Мы идем с Альмой по узкой тропке: сосновый воздух убаюкивает и поначалу обескураживает. Альма — гремучая смесь волка с овчаркой — пьет воду из ямки, а потом лижет мне ладонь шершавым своим языком: с ней не страшно. Мы идем еще с полчаса, а потом оказываемся у реки. Я с облегчением избавляюсь от палатки и наклоняюсь к прозрачной глади, и лицо мое кажется мне там, в глади этой — настоящим. Однако зашоренный мозг тут же выдает любимую вариацию из репертуара бывшей-почти-свекрови: «Лицо хозяйки дома — это унитаз!» Я хмурюсь, хохочу, отмахиваюсь: «Молчи, грусть, молчи!» Лицо бывшей-почти-свекрови и вправду напоминало столь необходимый человечеству предмет: вместо ухода за кожей она ухаживала за унитазом, и я удивлялась, как тот не протерся до дыр…
Я встаю, поднимая руки к Солнцу: оно входит в меня подобно вхождению любимой плоти в плоть собственную, и я не выдерживаю — падаю, растягиваюсь, мурлычу. «Как жаль, если Солнце взорвет когда-нибудь само себя…» — думаю, но мысль ускользает, ускользает, ускользает… Альма тяжело дышит: жарко. Она бредет в тень, высунув язык.
Я собираю то, что собирают обычно для костра, и когда добра этого оказывается достаточно, чтобы просидеть ночь, ставлю палатку: сегодня я принадлежу самой себе — не больше, но и не меньше.
Откуда ни возьмись, появляется дед:
— Ну, ты как?
— Нормально. А ты что, за мной следить будешь? — слабо рычу.
— Не буду, не буду, — дед смотрит по сторонам. — Палатку-то укрепила?
— Укрепила, укрепила. Дай расслабиться в кой-то веки…
— Да успеешь еще. Я вот тебе наливки своей принес, а то вдруг холодно ночью, — дед протягивает мне темную поллитровую бутыль, засемьюпечатанную огромной пластилиновой пробкой. — Эта у меня пять лет стояла. Ну, я пошел…
— Спасибо, дед, — киваю растроганно.
Дед ничего не говорит и уходит, шаркая ногами. Я раздеваюсь и прыгаю в воду. Я знаю, что так хорошо мне не было лет сто.
Кузнечики… Стрекочут, черти. Почти романтика. Дед говорил, что в древности июнь называли «изок» — «кузнечик», а старинное «червень» дали июню из-за червяков — червенцев, из которых добывали багряную краску. А мне этих червей всегда жалко было…

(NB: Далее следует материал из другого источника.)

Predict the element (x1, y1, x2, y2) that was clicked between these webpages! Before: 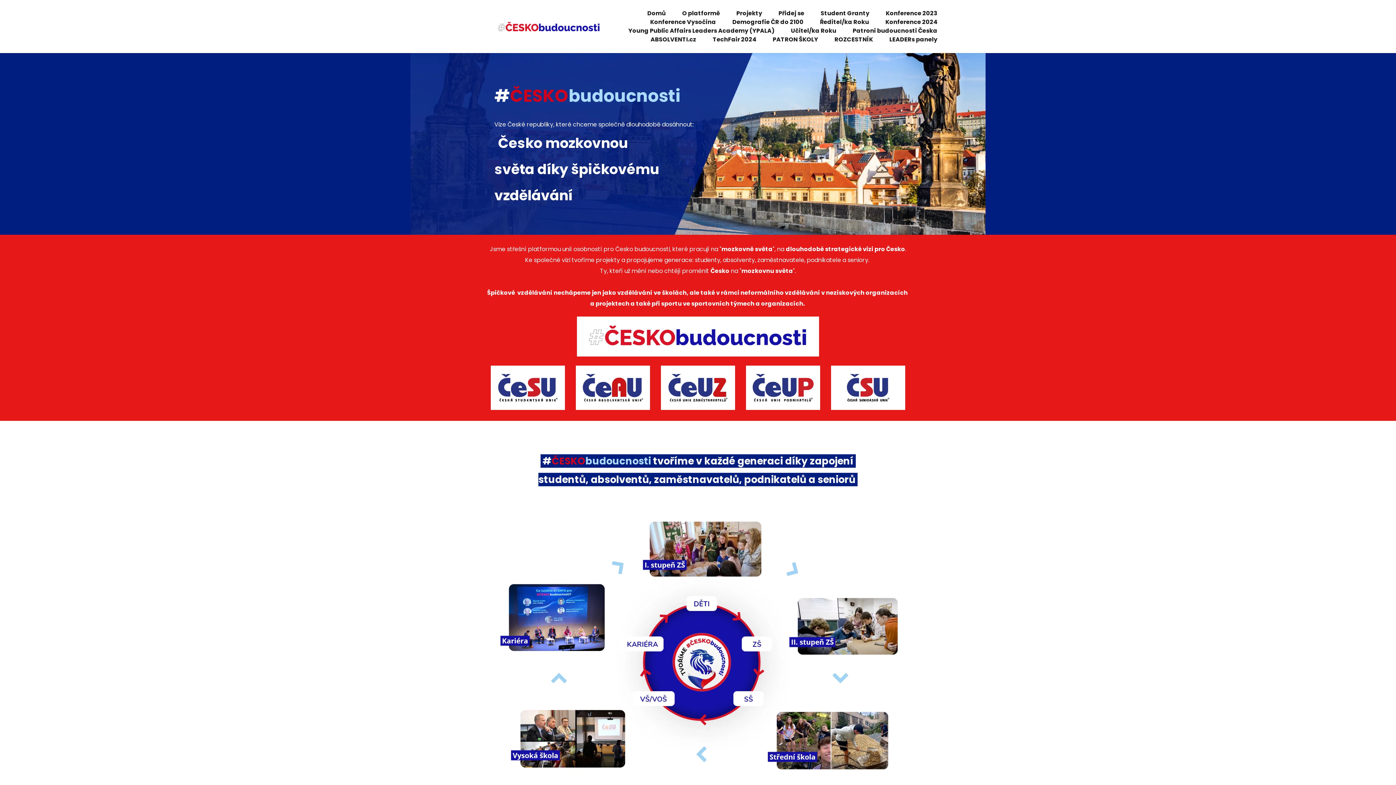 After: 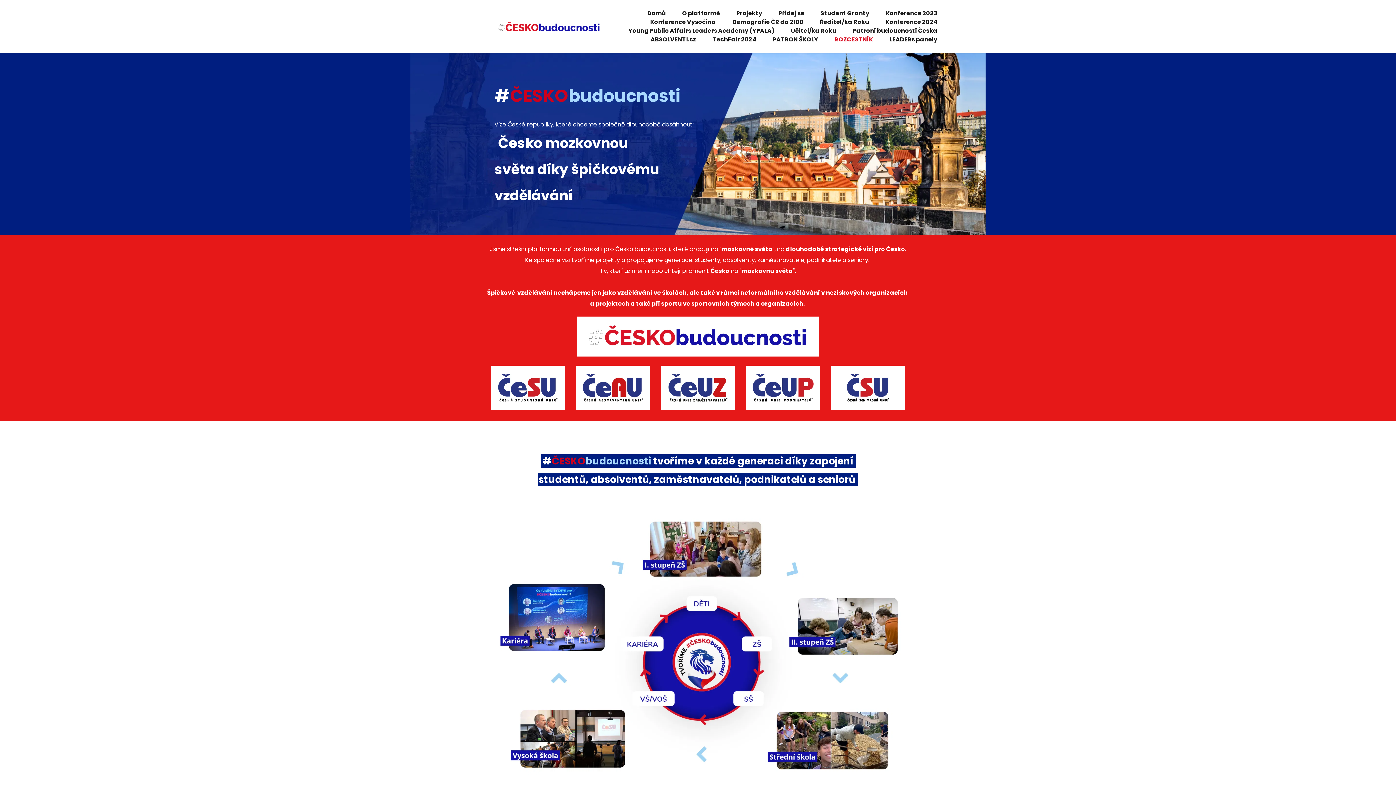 Action: label: ROZCESTNÍK bbox: (834, 35, 873, 44)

Дед много знает. Помню, в детстве он рассказывал (пугал!) о Семицкой неделе — той, что на седьмую после Пасхи идет: «русальной». Я вся дрожала от страшных его историй и потом долго не могла заснуть: «В Семицкую, — крутя ус, вещал дед, — покойники без пристанища бродят, о старой своей жизни вспоминают. Добрые люди, жалеючи, на их могилы приходят, разговаривают. „Задушные поминки“ справляют. А к кому не приходят живые, те часто из могил встают, с русалками дерутся, ссорятся. А русалки — хитрые! — за это живым мстят».

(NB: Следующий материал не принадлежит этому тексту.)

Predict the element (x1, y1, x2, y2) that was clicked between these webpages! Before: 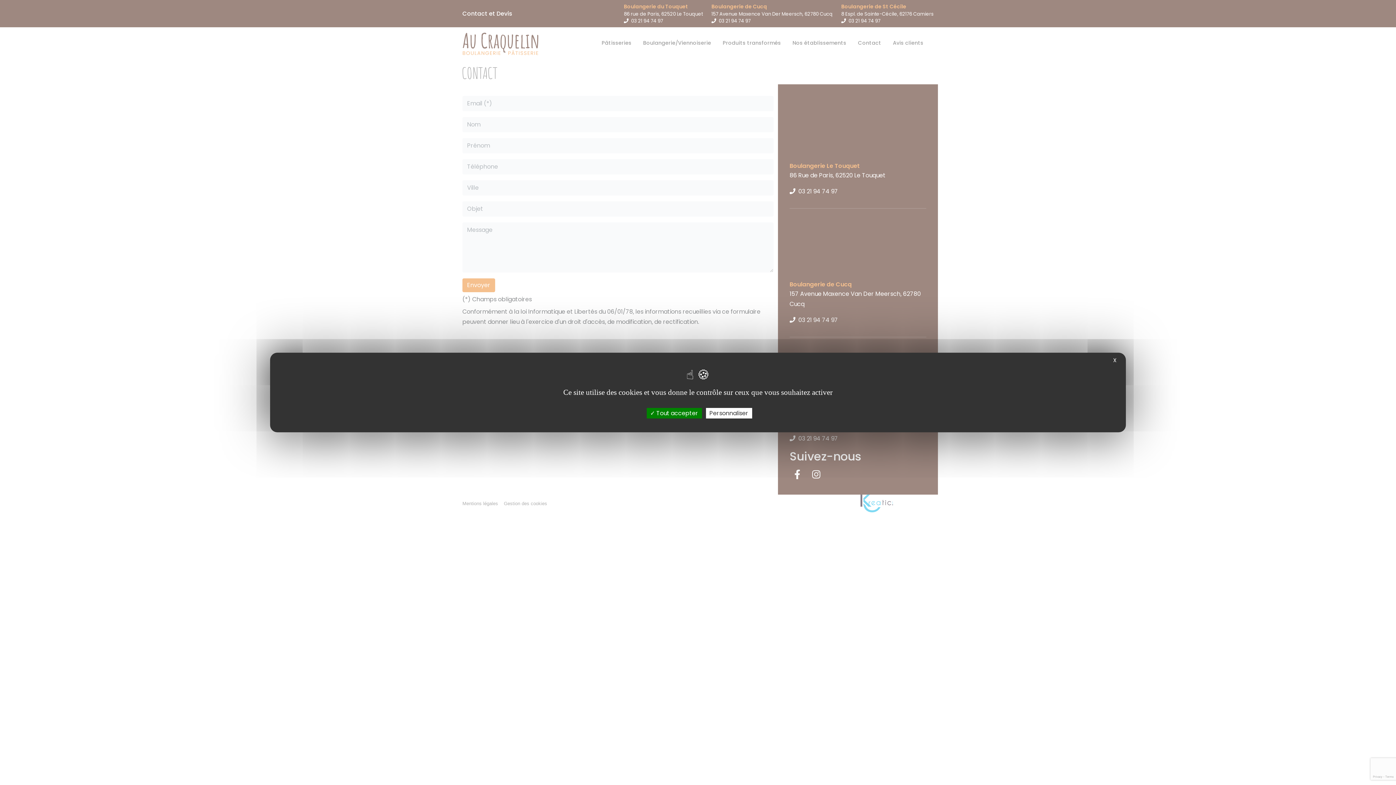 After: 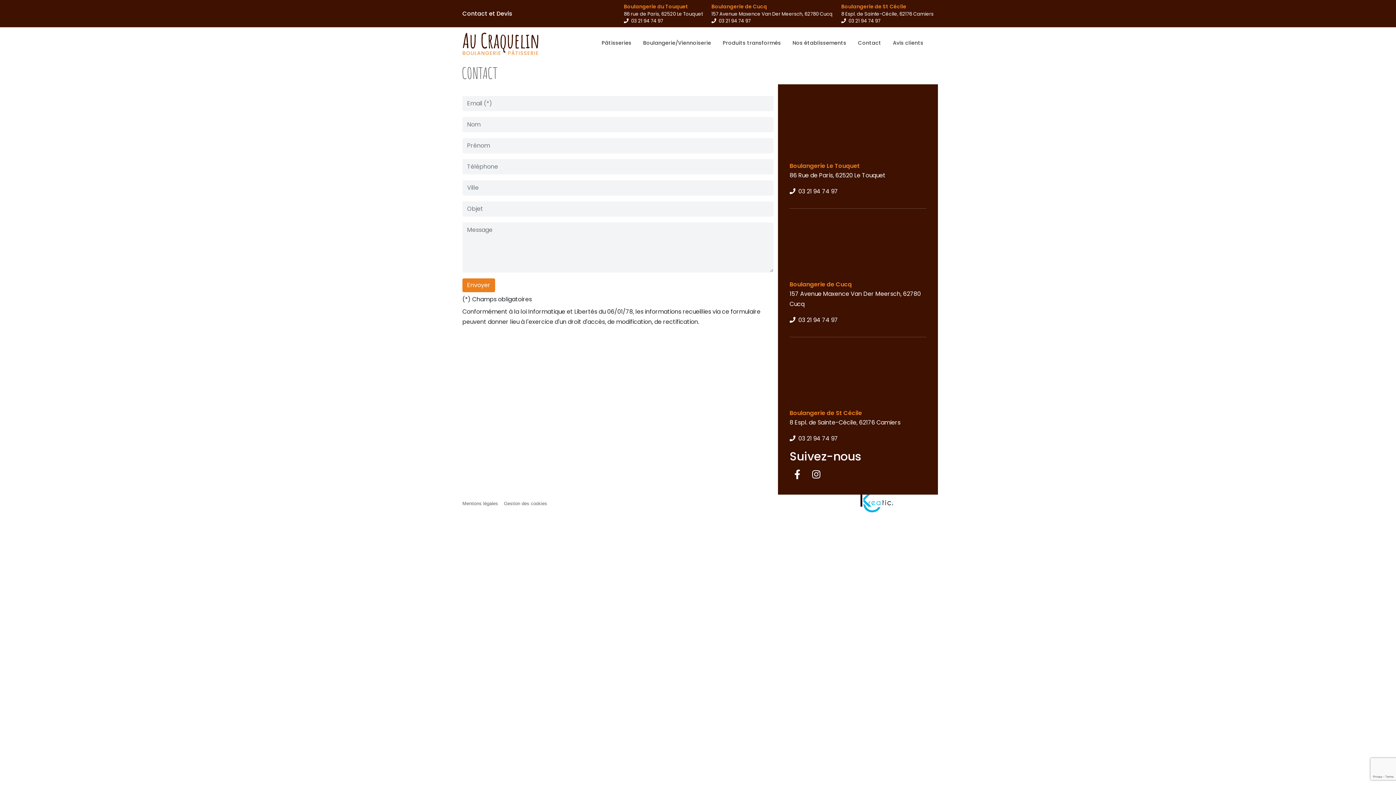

Через много лет я прочитала об этом в «Славянской мифологии», слово в слово, но ничего не почувствовала и поняла, что понемногу костенею.
Сумерки. Разводя костер, я смотрю, как Солнце заходит за воду, и, жертвуя 90 x 60 x 90, уплетаю макароны с тушенкой.
Через несколько часов за костром почти ничего уже не было видно. Я сняла часы — не хотелось считать чертовы секунды, которых всегда так мало: темный лес, прохлада воды, спящая рядом собака, языческое благоговение перед огнем — что еще нужно? Выпив стакан крепкой дедовой наливки, я закрыла бутыль: напиться в такую ночь оказалось бы слишком глупо.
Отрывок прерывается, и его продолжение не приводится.